REQUIREMENT: Reproduce every one of the items below word for word, without changing a single character.
-- Start of DATA EXCERPTS --
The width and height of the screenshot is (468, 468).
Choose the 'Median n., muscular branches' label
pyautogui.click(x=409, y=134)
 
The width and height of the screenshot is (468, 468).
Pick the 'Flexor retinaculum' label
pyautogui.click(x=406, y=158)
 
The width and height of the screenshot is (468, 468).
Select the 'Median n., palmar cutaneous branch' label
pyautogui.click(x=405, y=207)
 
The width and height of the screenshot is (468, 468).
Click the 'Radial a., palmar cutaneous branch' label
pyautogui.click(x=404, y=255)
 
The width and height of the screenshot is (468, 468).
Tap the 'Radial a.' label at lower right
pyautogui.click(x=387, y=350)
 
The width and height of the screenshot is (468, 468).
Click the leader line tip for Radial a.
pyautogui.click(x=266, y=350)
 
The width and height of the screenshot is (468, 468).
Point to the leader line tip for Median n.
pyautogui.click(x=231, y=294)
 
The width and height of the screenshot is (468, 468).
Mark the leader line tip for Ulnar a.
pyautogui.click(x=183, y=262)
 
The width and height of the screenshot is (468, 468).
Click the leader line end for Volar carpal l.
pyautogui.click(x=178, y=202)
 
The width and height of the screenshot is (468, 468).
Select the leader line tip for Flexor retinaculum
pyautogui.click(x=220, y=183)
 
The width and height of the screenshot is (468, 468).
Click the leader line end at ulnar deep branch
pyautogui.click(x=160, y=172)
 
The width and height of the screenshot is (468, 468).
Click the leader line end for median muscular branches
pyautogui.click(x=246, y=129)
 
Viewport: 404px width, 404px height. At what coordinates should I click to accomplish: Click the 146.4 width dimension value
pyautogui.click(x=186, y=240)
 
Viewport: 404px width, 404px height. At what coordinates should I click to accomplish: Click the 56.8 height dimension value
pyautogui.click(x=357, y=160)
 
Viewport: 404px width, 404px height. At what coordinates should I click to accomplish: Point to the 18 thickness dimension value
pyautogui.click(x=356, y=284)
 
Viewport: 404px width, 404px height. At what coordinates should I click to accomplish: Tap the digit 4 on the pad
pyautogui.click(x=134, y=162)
-- End of DATA EXCERPTS --
WRITTEN ANSWER:
The width and height of the screenshot is (468, 468).
Choose the 'Median n., muscular branches' label
pyautogui.click(x=409, y=134)
 
The width and height of the screenshot is (468, 468).
Pick the 'Flexor retinaculum' label
pyautogui.click(x=406, y=158)
 
The width and height of the screenshot is (468, 468).
Select the 'Median n., palmar cutaneous branch' label
pyautogui.click(x=405, y=207)
 
The width and height of the screenshot is (468, 468).
Click the 'Radial a., palmar cutaneous branch' label
pyautogui.click(x=404, y=255)
 
The width and height of the screenshot is (468, 468).
Tap the 'Radial a.' label at lower right
pyautogui.click(x=387, y=350)
 
The width and height of the screenshot is (468, 468).
Click the leader line tip for Radial a.
pyautogui.click(x=266, y=350)
 
The width and height of the screenshot is (468, 468).
Point to the leader line tip for Median n.
pyautogui.click(x=231, y=294)
 
The width and height of the screenshot is (468, 468).
Mark the leader line tip for Ulnar a.
pyautogui.click(x=183, y=262)
 
The width and height of the screenshot is (468, 468).
Click the leader line end for Volar carpal l.
pyautogui.click(x=178, y=202)
 
The width and height of the screenshot is (468, 468).
Select the leader line tip for Flexor retinaculum
pyautogui.click(x=220, y=183)
 
The width and height of the screenshot is (468, 468).
Click the leader line end at ulnar deep branch
pyautogui.click(x=160, y=172)
 
The width and height of the screenshot is (468, 468).
Click the leader line end for median muscular branches
pyautogui.click(x=246, y=129)
 
Viewport: 404px width, 404px height. At what coordinates should I click to accomplish: Click the 146.4 width dimension value
pyautogui.click(x=186, y=240)
 
Viewport: 404px width, 404px height. At what coordinates should I click to accomplish: Click the 56.8 height dimension value
pyautogui.click(x=357, y=160)
 
Viewport: 404px width, 404px height. At what coordinates should I click to accomplish: Point to the 18 thickness dimension value
pyautogui.click(x=356, y=284)
 
Viewport: 404px width, 404px height. At what coordinates should I click to accomplish: Tap the digit 4 on the pad
pyautogui.click(x=134, y=162)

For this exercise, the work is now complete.